Abstract
Objective. Several global measures to assess at-work productivity loss or presenteeism in patients with rheumatic diseases have been proposed, but the comparative validity is hampered by the lack of data on test-retest reliability and comparative concurrent and construct validity. Our objective was to test-retest 5 global measures of presenteeism and to compare the association between these scales and health-related well-being.

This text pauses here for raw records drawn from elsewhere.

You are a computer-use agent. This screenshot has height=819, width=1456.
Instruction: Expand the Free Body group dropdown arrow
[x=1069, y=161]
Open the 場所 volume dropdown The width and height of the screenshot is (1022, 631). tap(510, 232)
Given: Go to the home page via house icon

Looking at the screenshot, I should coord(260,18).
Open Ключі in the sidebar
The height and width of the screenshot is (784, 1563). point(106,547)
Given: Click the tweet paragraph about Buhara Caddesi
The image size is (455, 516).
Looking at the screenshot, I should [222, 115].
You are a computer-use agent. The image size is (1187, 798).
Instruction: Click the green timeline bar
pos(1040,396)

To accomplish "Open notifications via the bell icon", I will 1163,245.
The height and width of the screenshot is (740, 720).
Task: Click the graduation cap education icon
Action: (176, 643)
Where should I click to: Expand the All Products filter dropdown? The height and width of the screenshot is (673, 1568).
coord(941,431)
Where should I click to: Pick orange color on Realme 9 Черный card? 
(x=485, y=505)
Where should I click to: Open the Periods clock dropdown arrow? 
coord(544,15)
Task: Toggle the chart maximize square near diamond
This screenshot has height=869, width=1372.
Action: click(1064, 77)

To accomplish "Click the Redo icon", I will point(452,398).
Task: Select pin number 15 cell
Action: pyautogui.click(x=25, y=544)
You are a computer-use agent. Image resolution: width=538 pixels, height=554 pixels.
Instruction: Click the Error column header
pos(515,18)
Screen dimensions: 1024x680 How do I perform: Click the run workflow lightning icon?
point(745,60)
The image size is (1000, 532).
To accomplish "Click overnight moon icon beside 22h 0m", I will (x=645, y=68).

Methods. Sixty-five participants with inflammatory arthritis or osteoarthritis in paid employment were recruited from 7 countries (UK, Canada, Netherlands, France, Sweden, Romania, and Italy). At baseline and 2 weeks later, 5 global measures of presenteeism were evaluated: the Work Productivity Scale–Rheumatoid Arthritis (WPS-RA), Work Productivity and Activity Impairment Questionnaire (WPAI), Work Ability Index (WAI), Quality and Quantity questionnaire (QQ), and the WHO Health and Performance Questionnaire (HPQ). Agreement between the 2 timepoints was assessed using single-measure intraclass correlations (ICC) and correlated between each other and with visual analog scale general well-being scores at followup by Spearman correlation.
Results. ICC between measures ranged from fair (HPQ 0.59) to excellent (WPS-RA 0.78). Spearman correlations between measures were moderate (Qquality vs WAI, r = 0.51) to strong (WPS-RA vs WPAI, r = 0.88). Correlations between measures and general well-being were low to moderate, ranging from −0.44 ≤ r ≤ 0.66.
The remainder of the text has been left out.